=== ACTIVITY ===
Only the lines from the start of the entries up to and including the line with "Given: Click the Edit with Clipchamp icon" should be written out, exactly as they stand.

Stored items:
= Beginning of Section =

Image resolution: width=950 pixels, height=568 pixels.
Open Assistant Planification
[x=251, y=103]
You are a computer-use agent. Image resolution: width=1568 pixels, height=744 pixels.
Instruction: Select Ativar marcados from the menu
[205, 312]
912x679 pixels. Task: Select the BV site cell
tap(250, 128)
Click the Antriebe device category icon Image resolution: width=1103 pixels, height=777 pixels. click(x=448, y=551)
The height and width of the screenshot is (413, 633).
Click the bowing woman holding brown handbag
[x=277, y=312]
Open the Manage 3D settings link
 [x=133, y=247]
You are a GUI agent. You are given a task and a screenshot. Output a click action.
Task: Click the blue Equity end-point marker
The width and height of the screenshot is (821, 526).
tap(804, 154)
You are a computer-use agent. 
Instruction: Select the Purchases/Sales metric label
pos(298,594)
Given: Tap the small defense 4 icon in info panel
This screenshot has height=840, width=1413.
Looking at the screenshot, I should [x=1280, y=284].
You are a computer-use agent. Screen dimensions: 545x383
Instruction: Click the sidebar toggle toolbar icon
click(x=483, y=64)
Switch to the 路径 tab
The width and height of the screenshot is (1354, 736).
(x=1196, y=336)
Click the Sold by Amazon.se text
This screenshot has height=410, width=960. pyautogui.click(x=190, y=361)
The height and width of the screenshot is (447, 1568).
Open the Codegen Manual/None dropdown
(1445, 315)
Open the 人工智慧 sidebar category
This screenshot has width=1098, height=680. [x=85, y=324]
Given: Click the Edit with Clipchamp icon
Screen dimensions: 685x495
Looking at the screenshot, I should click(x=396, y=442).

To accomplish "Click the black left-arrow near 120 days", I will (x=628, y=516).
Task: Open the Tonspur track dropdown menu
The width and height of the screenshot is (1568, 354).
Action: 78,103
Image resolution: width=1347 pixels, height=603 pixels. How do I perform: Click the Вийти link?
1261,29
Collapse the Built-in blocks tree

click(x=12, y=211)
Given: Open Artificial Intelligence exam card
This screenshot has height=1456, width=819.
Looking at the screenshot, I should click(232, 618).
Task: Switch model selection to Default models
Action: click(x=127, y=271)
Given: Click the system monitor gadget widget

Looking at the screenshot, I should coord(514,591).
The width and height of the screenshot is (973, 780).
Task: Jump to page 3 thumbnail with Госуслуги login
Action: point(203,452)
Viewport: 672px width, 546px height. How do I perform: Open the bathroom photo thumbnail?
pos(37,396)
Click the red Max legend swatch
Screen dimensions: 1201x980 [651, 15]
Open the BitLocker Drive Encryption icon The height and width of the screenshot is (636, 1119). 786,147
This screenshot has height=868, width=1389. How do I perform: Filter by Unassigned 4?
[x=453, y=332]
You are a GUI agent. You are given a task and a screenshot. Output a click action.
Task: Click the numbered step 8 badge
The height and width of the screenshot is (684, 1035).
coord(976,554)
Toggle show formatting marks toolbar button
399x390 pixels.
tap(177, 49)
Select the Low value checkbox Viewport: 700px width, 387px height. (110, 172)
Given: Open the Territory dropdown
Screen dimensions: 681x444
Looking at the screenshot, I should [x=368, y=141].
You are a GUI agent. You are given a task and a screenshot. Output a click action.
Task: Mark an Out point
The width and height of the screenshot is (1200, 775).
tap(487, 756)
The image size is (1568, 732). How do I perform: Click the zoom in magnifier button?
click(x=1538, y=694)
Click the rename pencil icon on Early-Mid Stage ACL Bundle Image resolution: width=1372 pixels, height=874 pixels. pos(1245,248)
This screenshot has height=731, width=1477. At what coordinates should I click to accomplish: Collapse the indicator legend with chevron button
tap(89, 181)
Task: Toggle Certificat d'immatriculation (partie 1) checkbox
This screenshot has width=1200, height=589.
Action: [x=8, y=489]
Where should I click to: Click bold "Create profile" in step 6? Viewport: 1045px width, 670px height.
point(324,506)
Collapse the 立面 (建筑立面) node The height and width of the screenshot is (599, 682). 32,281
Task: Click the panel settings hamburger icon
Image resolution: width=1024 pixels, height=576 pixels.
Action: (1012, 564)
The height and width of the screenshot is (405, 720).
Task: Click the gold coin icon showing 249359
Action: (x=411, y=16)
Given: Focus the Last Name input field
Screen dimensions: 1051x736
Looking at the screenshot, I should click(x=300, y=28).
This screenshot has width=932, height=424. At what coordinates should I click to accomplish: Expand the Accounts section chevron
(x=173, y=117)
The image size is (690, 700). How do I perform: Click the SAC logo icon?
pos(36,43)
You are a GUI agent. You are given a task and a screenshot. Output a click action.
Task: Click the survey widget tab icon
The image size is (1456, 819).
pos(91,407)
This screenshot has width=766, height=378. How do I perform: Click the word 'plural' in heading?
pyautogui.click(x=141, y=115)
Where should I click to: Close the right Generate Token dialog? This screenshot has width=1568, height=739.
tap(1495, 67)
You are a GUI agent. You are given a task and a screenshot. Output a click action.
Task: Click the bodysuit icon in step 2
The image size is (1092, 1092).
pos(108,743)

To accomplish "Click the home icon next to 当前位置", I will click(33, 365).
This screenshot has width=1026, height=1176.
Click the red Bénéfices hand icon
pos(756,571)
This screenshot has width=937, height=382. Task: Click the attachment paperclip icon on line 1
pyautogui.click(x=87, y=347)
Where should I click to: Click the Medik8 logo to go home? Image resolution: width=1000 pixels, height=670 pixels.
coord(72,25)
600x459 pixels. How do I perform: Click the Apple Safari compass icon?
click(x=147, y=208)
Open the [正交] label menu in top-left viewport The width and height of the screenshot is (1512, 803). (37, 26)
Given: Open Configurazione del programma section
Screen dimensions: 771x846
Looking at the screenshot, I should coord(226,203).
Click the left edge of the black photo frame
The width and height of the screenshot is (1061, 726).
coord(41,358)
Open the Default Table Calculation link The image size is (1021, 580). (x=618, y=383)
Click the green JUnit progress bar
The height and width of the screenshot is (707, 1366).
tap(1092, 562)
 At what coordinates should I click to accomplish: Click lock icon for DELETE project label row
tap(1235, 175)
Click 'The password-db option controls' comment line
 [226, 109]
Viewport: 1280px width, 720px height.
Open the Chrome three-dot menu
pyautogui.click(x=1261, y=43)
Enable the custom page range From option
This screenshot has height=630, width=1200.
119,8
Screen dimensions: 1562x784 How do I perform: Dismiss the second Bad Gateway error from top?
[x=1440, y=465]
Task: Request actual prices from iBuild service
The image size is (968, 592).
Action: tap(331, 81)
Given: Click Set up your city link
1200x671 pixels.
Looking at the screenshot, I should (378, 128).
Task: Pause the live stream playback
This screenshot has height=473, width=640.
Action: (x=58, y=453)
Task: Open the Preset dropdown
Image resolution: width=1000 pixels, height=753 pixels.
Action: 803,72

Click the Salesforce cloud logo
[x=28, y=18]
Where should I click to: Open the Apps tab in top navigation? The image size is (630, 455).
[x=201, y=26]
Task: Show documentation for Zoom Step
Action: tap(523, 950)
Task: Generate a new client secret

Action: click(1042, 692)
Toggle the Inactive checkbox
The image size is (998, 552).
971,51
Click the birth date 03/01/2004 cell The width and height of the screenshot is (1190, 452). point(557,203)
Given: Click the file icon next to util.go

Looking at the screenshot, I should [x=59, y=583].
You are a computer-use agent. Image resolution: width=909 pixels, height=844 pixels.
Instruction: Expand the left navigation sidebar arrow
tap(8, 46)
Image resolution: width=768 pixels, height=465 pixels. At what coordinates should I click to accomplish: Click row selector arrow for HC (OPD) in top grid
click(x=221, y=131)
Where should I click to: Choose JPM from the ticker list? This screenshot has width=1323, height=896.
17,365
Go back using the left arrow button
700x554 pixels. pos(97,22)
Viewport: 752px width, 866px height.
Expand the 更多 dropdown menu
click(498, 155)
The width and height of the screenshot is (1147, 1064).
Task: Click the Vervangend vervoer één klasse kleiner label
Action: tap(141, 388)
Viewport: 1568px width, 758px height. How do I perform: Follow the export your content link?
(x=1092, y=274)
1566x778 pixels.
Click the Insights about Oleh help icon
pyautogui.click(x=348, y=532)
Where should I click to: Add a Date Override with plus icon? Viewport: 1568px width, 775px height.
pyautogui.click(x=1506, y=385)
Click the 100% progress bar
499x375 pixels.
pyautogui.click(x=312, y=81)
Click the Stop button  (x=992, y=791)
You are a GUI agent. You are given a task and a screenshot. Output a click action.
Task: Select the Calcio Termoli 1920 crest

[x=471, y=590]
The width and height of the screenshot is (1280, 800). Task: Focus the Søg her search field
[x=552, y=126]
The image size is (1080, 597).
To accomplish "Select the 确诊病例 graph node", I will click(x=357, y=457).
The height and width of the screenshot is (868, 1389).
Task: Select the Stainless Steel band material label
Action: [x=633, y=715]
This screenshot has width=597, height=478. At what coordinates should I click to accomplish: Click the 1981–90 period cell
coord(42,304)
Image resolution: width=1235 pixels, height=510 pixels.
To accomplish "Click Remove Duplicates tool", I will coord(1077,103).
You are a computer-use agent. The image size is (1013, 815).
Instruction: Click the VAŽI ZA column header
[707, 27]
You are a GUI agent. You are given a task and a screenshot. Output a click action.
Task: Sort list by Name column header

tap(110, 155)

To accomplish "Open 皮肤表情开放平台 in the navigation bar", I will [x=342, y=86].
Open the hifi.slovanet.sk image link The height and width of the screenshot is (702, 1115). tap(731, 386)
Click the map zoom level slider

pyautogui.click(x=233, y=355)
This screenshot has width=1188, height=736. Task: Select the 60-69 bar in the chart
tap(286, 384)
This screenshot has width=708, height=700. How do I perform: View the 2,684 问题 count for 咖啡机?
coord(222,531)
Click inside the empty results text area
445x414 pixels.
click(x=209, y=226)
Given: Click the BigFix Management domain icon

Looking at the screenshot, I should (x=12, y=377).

= End of Section =

=== FINAL ANSWER ===
Image resolution: width=950 pixels, height=568 pixels.
Open Assistant Planification
[x=251, y=103]
You are a computer-use agent. Image resolution: width=1568 pixels, height=744 pixels.
Instruction: Select Ativar marcados from the menu
[205, 312]
912x679 pixels. Task: Select the BV site cell
tap(250, 128)
Click the Antriebe device category icon Image resolution: width=1103 pixels, height=777 pixels. click(x=448, y=551)
The height and width of the screenshot is (413, 633).
Click the bowing woman holding brown handbag
[x=277, y=312]
Open the Manage 3D settings link
 [x=133, y=247]
You are a GUI agent. You are given a task and a screenshot. Output a click action.
Task: Click the blue Equity end-point marker
The width and height of the screenshot is (821, 526).
tap(804, 154)
You are a computer-use agent. 
Instruction: Select the Purchases/Sales metric label
pos(298,594)
Given: Tap the small defense 4 icon in info panel
This screenshot has height=840, width=1413.
Looking at the screenshot, I should [x=1280, y=284].
You are a computer-use agent. Screen dimensions: 545x383
Instruction: Click the sidebar toggle toolbar icon
click(x=483, y=64)
Switch to the 路径 tab
The width and height of the screenshot is (1354, 736).
(x=1196, y=336)
Click the Sold by Amazon.se text
This screenshot has height=410, width=960. pyautogui.click(x=190, y=361)
The height and width of the screenshot is (447, 1568).
Open the Codegen Manual/None dropdown
(1445, 315)
Open the 人工智慧 sidebar category
This screenshot has width=1098, height=680. [x=85, y=324]
Given: Click the Edit with Clipchamp icon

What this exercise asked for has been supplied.